Das ist die moralische Krux. Die ganz reelle Gefahr der Intimchirurgie liegt jedoch bei der Wahl des ausführenden Arztes. »Schönheitschirurg« ist keine geschützte Berufsbezeichnung. Eine entsprechende Ausbildung und vor allem Erfahrung sind keine Voraussetzung dafür, sich so zu betiteln. Nuwayhid hat auch Bilder von misslungenen, stümperhaften Eingriffen in seiner Präsentation. »Das grenzt an Verstümmelung«, kommentiert er. Aus diesem Grund hat er vor knapp einem Jahr die erste Fachgesellschaft seiner Zunft, die Gesellschaft für ästhetische und rekonstruktive Intimchirurgie Deutschland (Gaerid) mit Sitz in Leipzig gegründet. Fachliche Standards festlegen, Erfahrungen und Methoden austauschen, Seminare und Tagungen organisieren, die Beratung professionalisieren und eine wissenschaftliche Betreuung liefern – all das hat sich die Gaerid zur Aufgabe gemacht. 70 Mitglieder hat die Gesellschaft derzeit.

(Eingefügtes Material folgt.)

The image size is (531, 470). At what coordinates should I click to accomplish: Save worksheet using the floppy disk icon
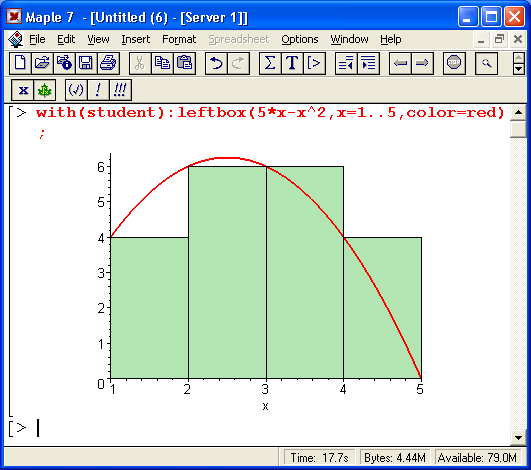coord(86,63)
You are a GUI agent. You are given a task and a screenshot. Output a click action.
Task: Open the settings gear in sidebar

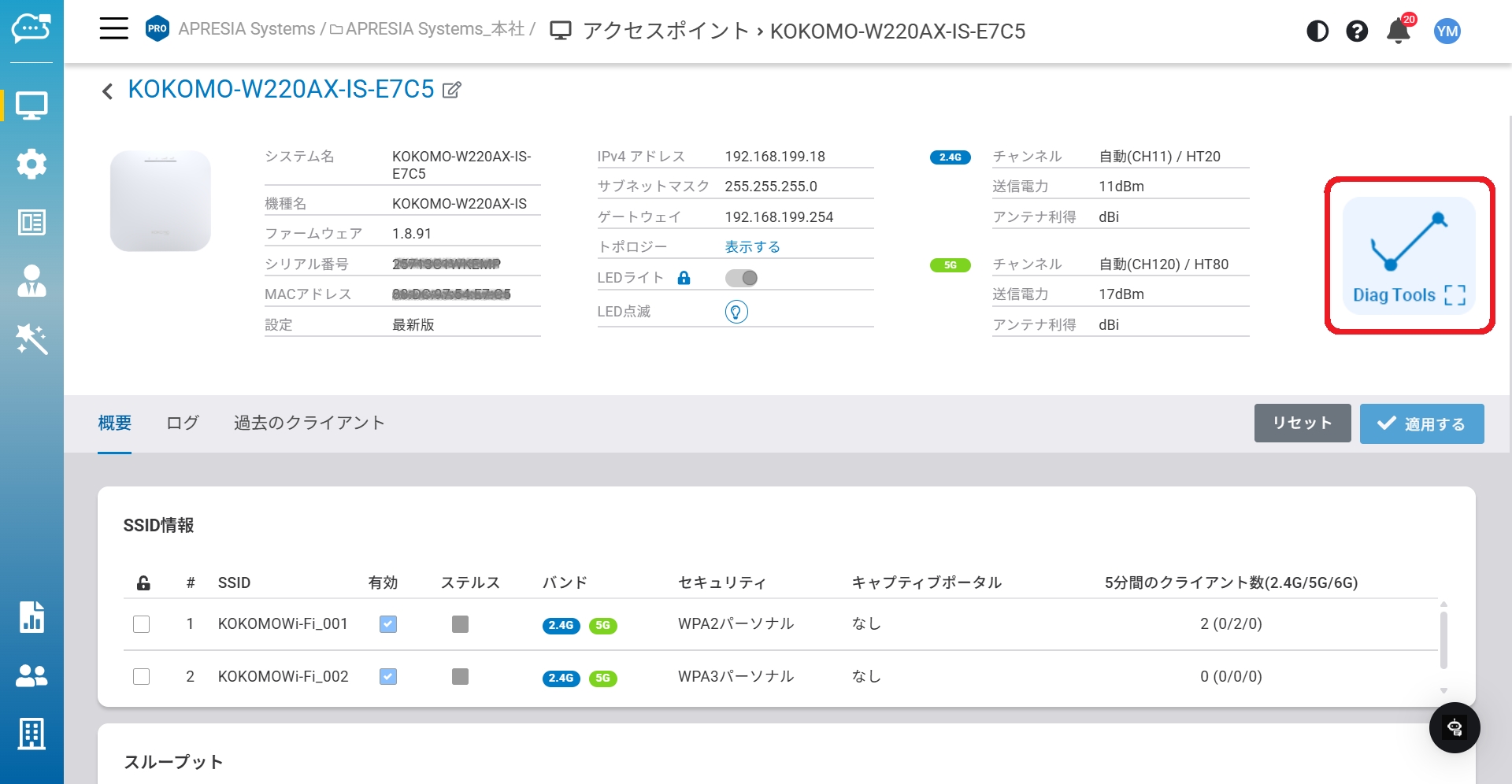[32, 164]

Die Deutsche Gesellschaft für Gynäkologie und Geburtshilfe allerdings kri¬tisiert, dass es noch an Risikoeinschätzungen und Komplikationsraten für intimchirurgische Eingriffe mangelt – oder dass diese verharmlost werden. Zudem gebe es keine Nachuntersuchungen über lange Zeiträume hinweg. Hier will Nuwayhid ansetzen. Die Gaerid hat jüngst beschlossen, alle Operationen ihrer Mitglieder künftig in einem Register festzuhalten.

Ein Mann auf 20 Frauen

Was die Männer angeht: Sie machen derzeit noch einen recht geringen Teil der Intim-Kundschaft aus. Einer auf 20 Frauen, sagt Nuwayhid. Trotzdem steigt auch hier die Nachfrage, etwa bei Hodensackstraffungen. Penisvergrößerungen und -verdickungen hingegen machen einen geringen Teil der Eingriffe aus, gerade einmal 150 solcher Operationen verzeichnet die DGPRÄC für 2011. Die Methode ist derzeit noch zu unausgereift. Der Erfolg beschränkt sich auf ein sichtbares Ergebnis von einem bis drei Zentimetern. Mehr geht nicht.